■ **Extrait**
La télédétection par infra-rouge a été utilisée pour étudier le karst à pitons de la région de Guilin (Guangxi). Cela a permis de mettre clairement en évidence les différences de litho-faciès du Dévonien supérieur. Les fractures et les failles apparaissent, comme d'habitude, par un figuré linéaire "froid" sur l'image infra-rouge nettement plus visible que sur les photos aériennes classiques (RU JINWEN et al., 1984).
Cependant, la photo-interprétation classique conserve toute son utilité. Ainsi, dans le bassin de Qingtang (Ningdu, Jiangxi), un karst couvert par les sédiments quaternaires a pu être "prospecté", dans un premier temps, de cette façon ; des zones de drainage étagées ont été détectées, puis confirmées par l'étude de terrain (FANG QIDONG, 1988).
Cette voie intéressante de la télédétection et des divers traitements associés constitue aujourd'hui un volet complémentaire indispensable à l'étude du karst tropical. On commence à la mettre en oeuvre à l'Institut de Géographie de Bordeaux III (LGPA) et au Centres d'Etudes de Géographie Tropicale du CNRS (traitement d'images Multiscope).
Par leur ampleur, la spécificité des morphologies polygonales à pitons (fenglin) et l'ancienneté de l'évolution, les karsts subtropicaux et tropicaux de Chine méridionale constituent un modèle de karstification tropicale. Rappelons le rôle conjugué des principaux groupe de facteurs :
- litho-dépendance ;
- surrection tectonique et niveau de base ;
- précipitations importantes, végétation et sols ;
- altération et dissolution sous couverture.
Enfin, le facteur temps, le plus important de tous, est le seul à même d'expliquer la succession des cycles de karstification et d'érosion en fonction de la tectonique depuis le Jurassique. Le paysage karstique de Chine du Sud est donc uniquement tertiaire et quaternaire, les modelés datant du Secondaire ayant disparu.

■ **Échantillon de données**
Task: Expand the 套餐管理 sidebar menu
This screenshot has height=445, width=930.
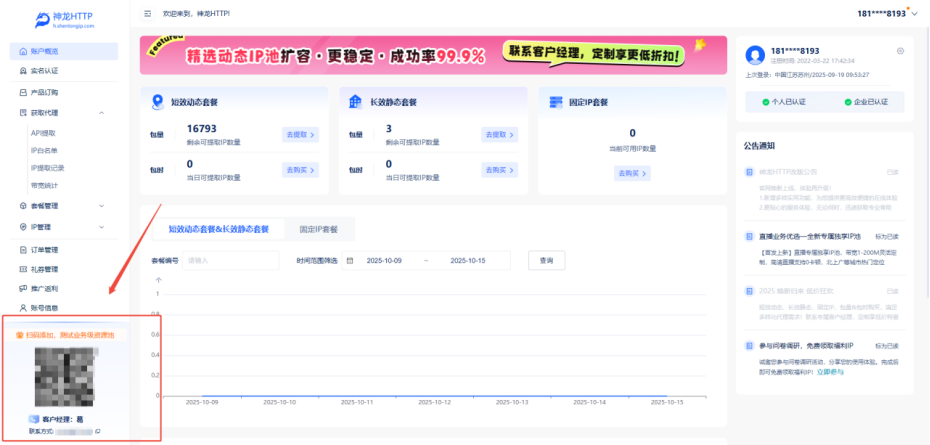Action: click(101, 205)
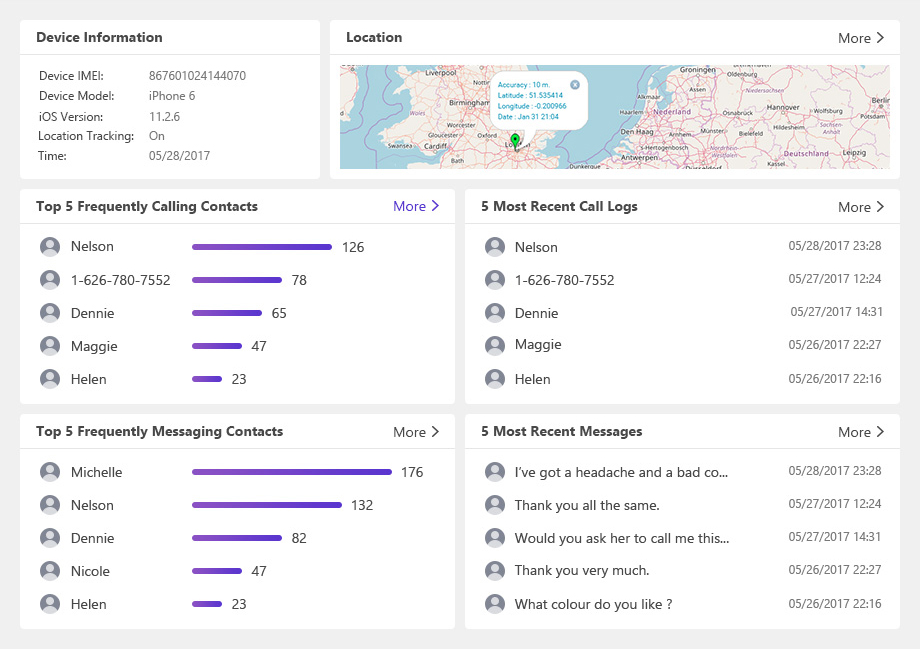Screen dimensions: 920x649
Task: Expand Location panel with More arrow
Action: click(861, 38)
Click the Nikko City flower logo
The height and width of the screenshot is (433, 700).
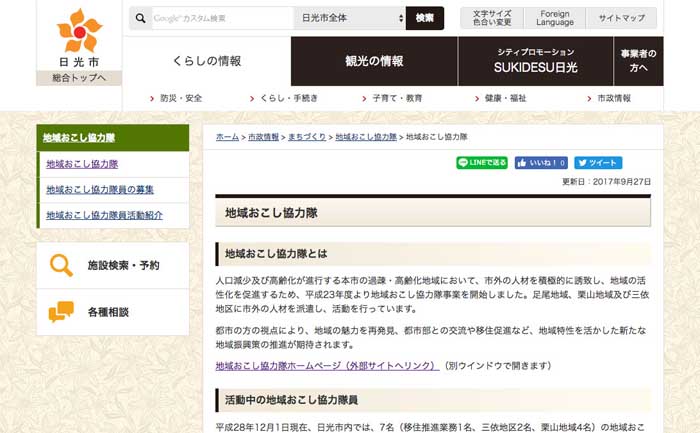79,31
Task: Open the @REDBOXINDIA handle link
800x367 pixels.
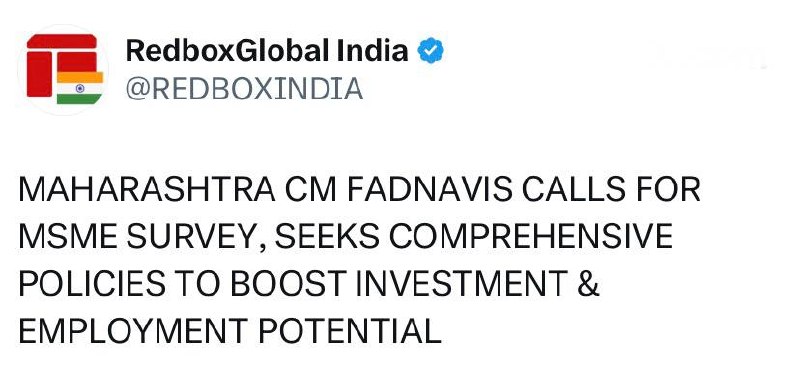Action: [x=244, y=89]
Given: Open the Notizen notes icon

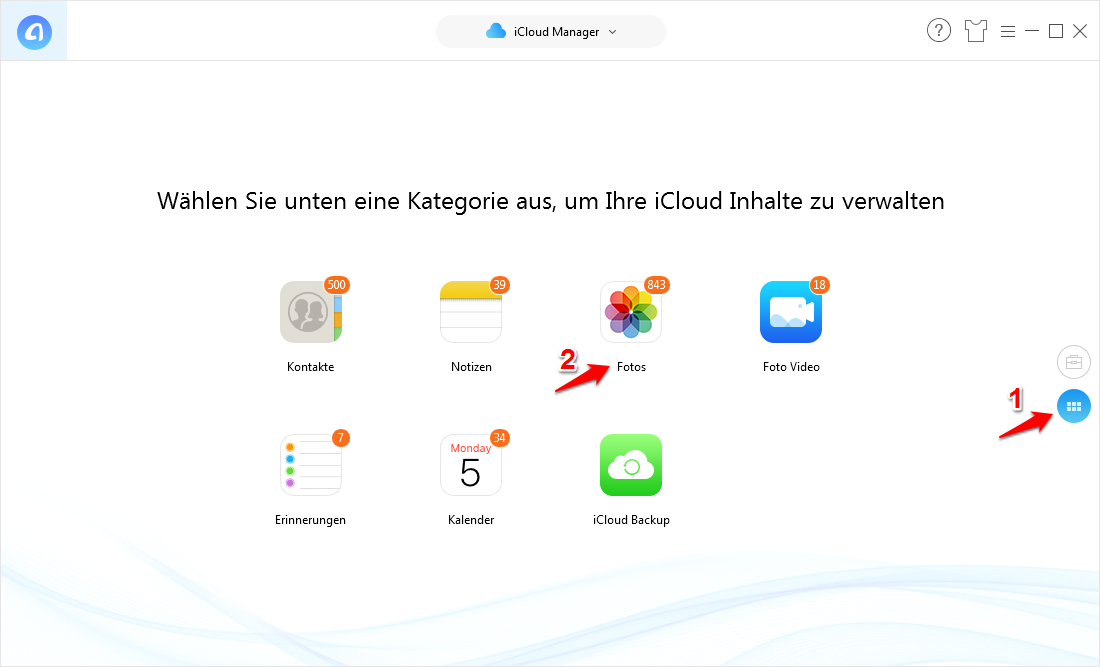Looking at the screenshot, I should tap(471, 312).
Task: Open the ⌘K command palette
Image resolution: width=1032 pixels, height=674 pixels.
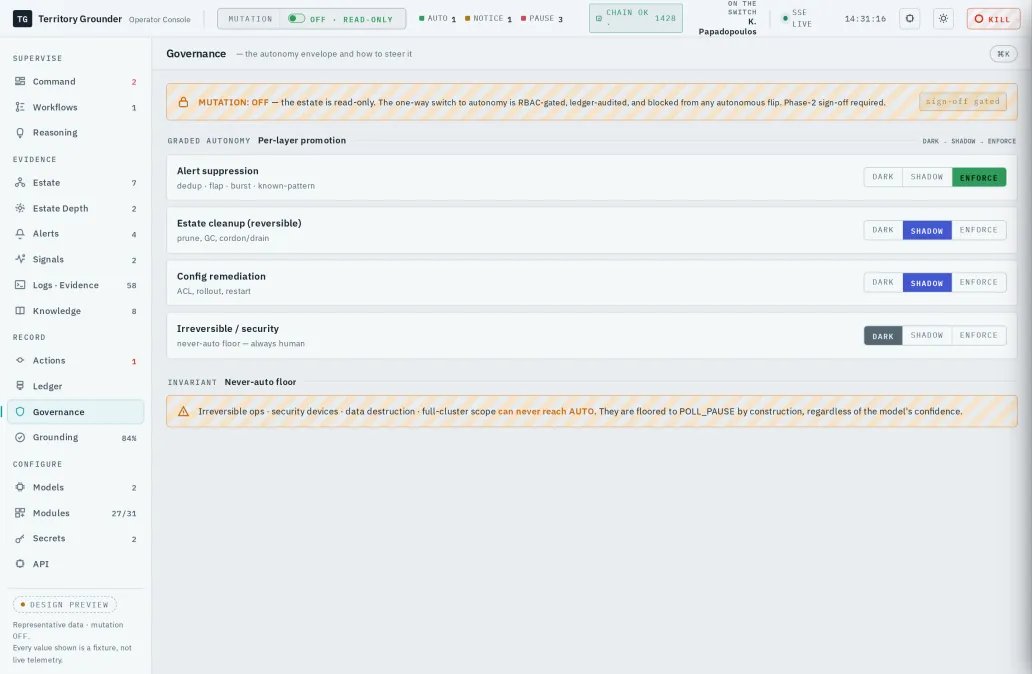Action: 1003,54
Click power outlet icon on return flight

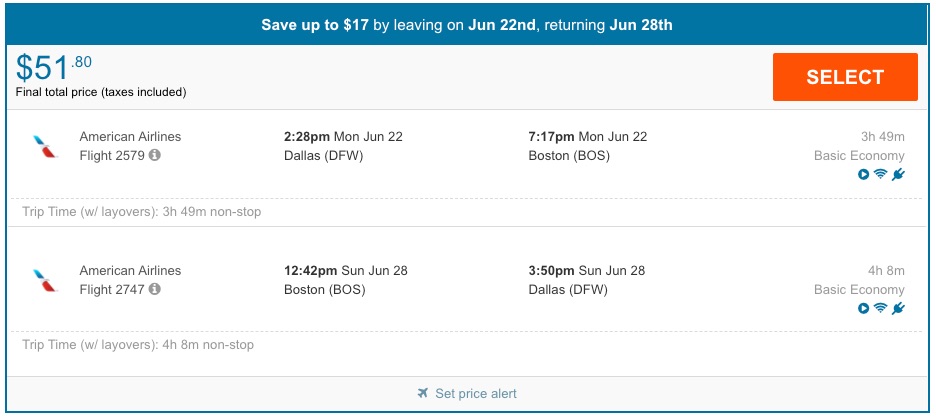898,308
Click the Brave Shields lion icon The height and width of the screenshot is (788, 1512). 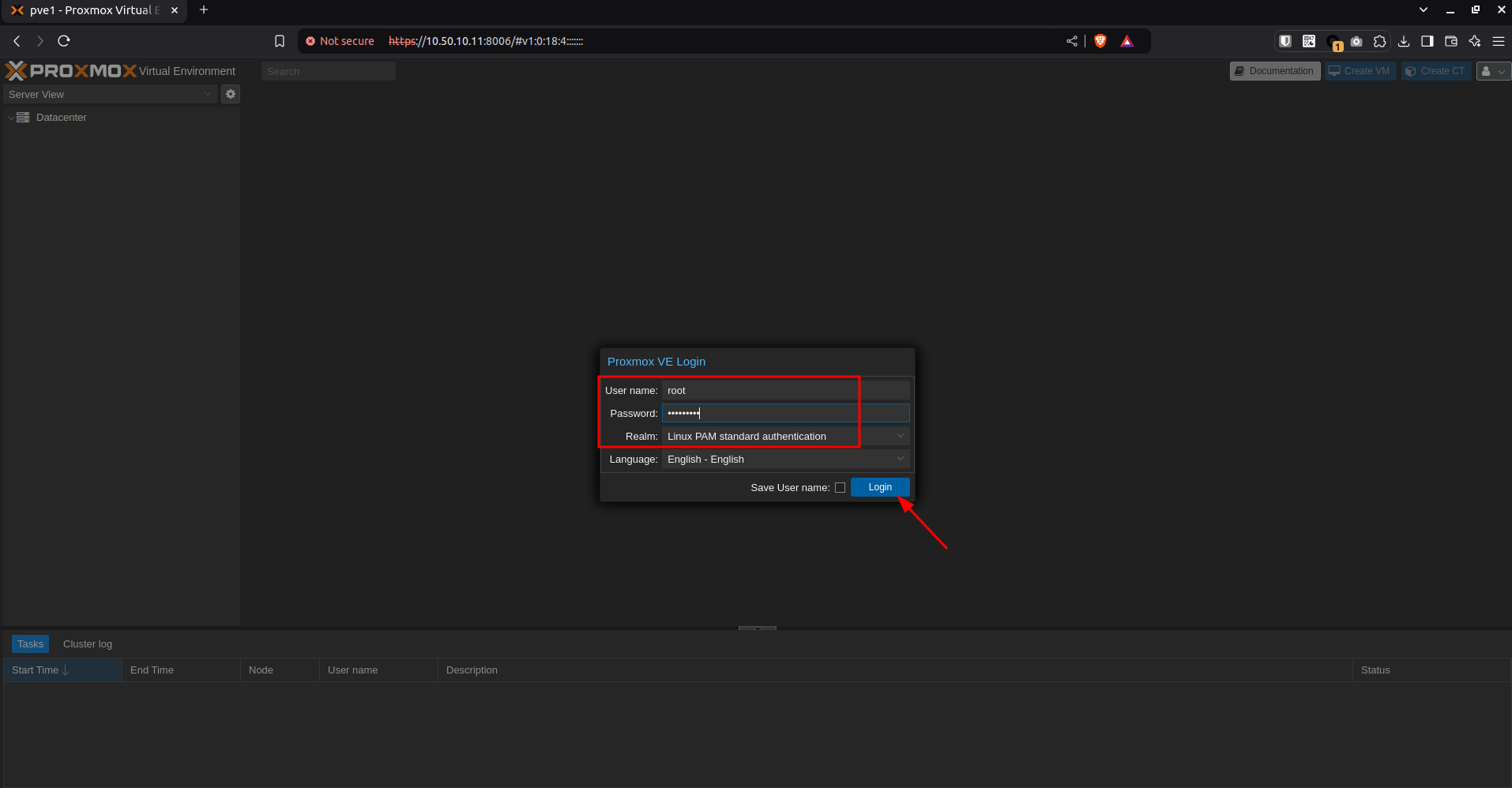click(1100, 41)
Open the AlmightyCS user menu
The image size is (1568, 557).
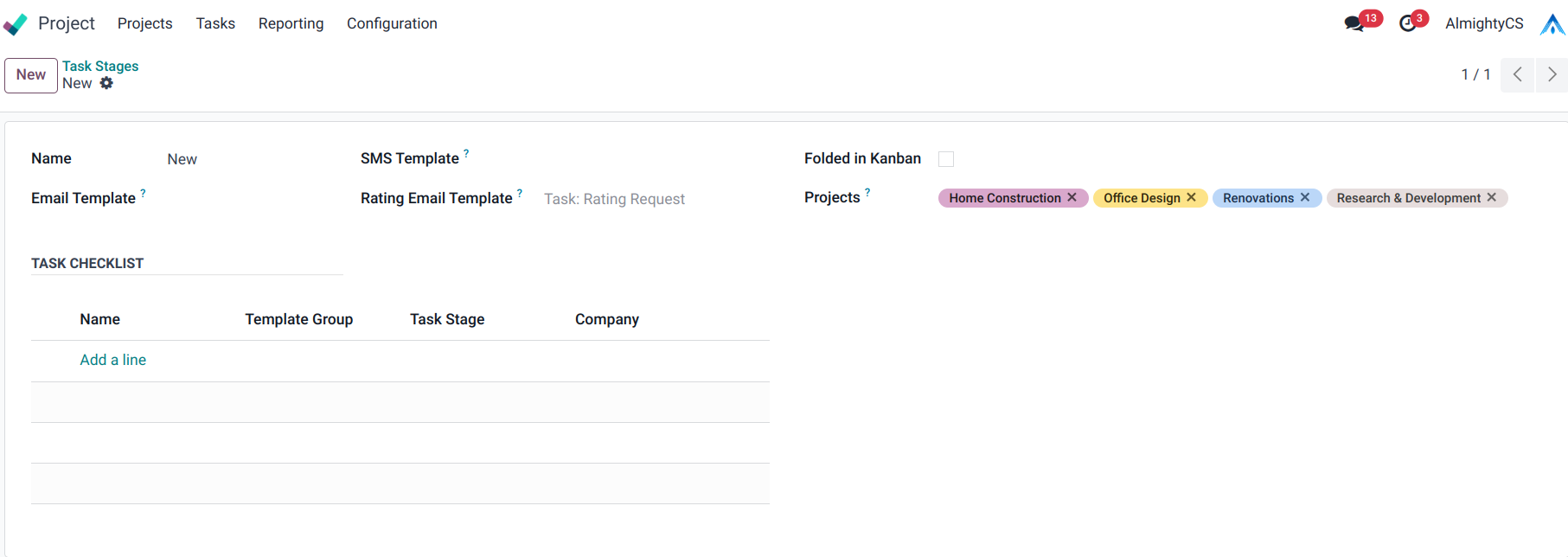click(1484, 23)
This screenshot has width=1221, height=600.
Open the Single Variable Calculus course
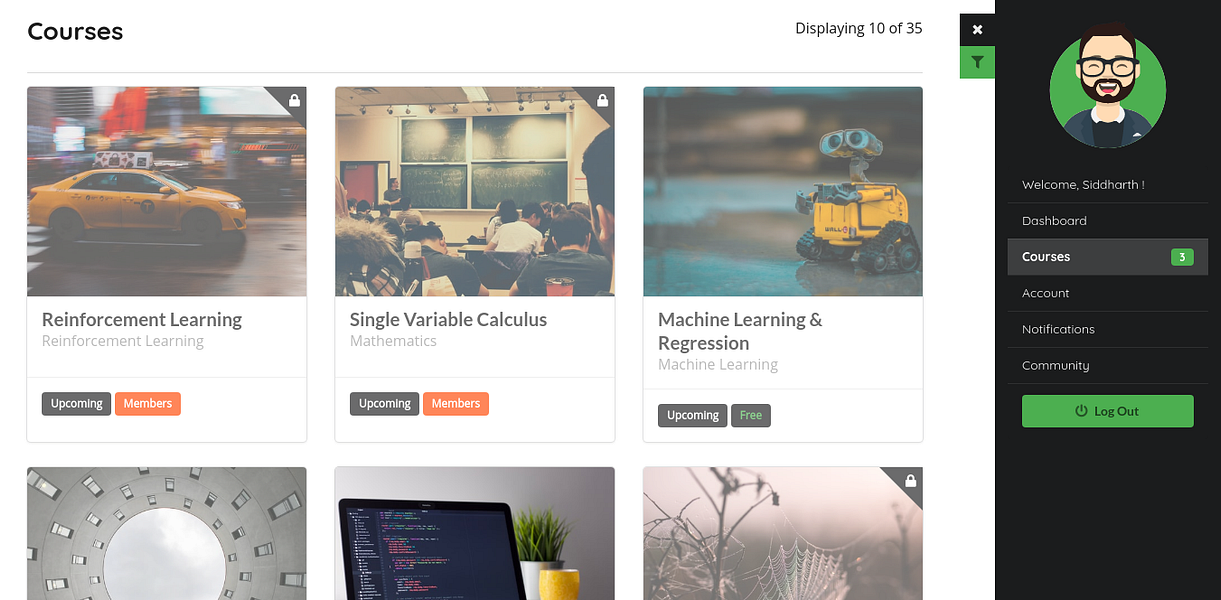pyautogui.click(x=449, y=320)
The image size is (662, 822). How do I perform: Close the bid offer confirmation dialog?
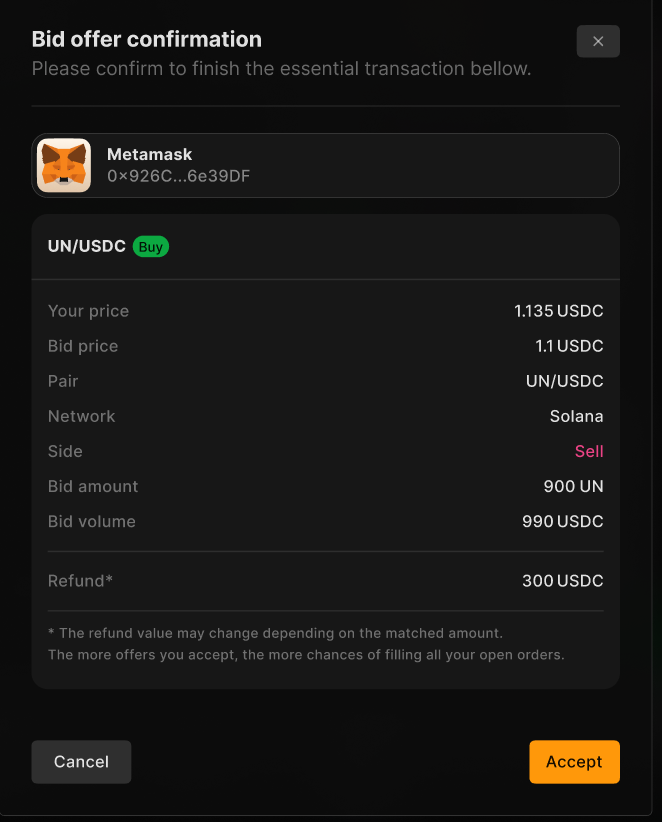598,41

■ **À faire**
1. Recopiez fidèlement le passage de l'extrait qui commence par "La télédétection par" et se termine par "et al., 1984).".
2. Prolongez le texte sur le karst tropical de Chine méridionale au-delà de sa dernière phrase.

■ **Corrigé de l'exercice**
1.
La télédétection par infra-rouge a été utilisée pour étudier le karst à pitons de la région de Guilin (Guangxi). Cela a permis de mettre clairement en évidence les différences de litho-faciès du Dévonien supérieur. Les fractures et les failles apparaissent, comme d'habitude, par un figuré linéaire "froid" sur l'image infra-rouge nettement plus visible que sur les photos aériennes classiques (RU JINWEN et al., 1984).

2.
La spécificité de la morphologie karstique tropicale est une réalité que certains continuent pourtant à nier (MANGIN et BAKALOWICZ, 1990). Cette spécificité intervient au niveau de la fréquence des types morphologiques à pitons et cônes (fenglin). Bien visible sur photo aérienne et image satellite, la structure morphologique polygonale est le résultat d'une action continue de la dissolution sous couverture végétale et pédologique. Le débat consistant à quantifier le rôle respectif des processus karstiques pures (dissolution) et fluvio-karstiques (creusement linéaire) ne paraît pas prioritaire car ils sont intimement mêlés à un certain stade de l'évolution.
Si la morphologie polygonale est beaucoup moins répandue dans les zones tempérées, c'est à cause des ruptures climatiques quaternaires et de la succession des phases tectoniques au Cénozoïque. Les karsts à buttes arrondies (Kuppenkarst) des régions tempérées sont hérités du Tertiaire (ex : Basse Provence, Coulmes/Vercors, Périgord) et ont subi des actions périglaciaires au cours du Pléistocène (NICOD et SALOMON, 1990).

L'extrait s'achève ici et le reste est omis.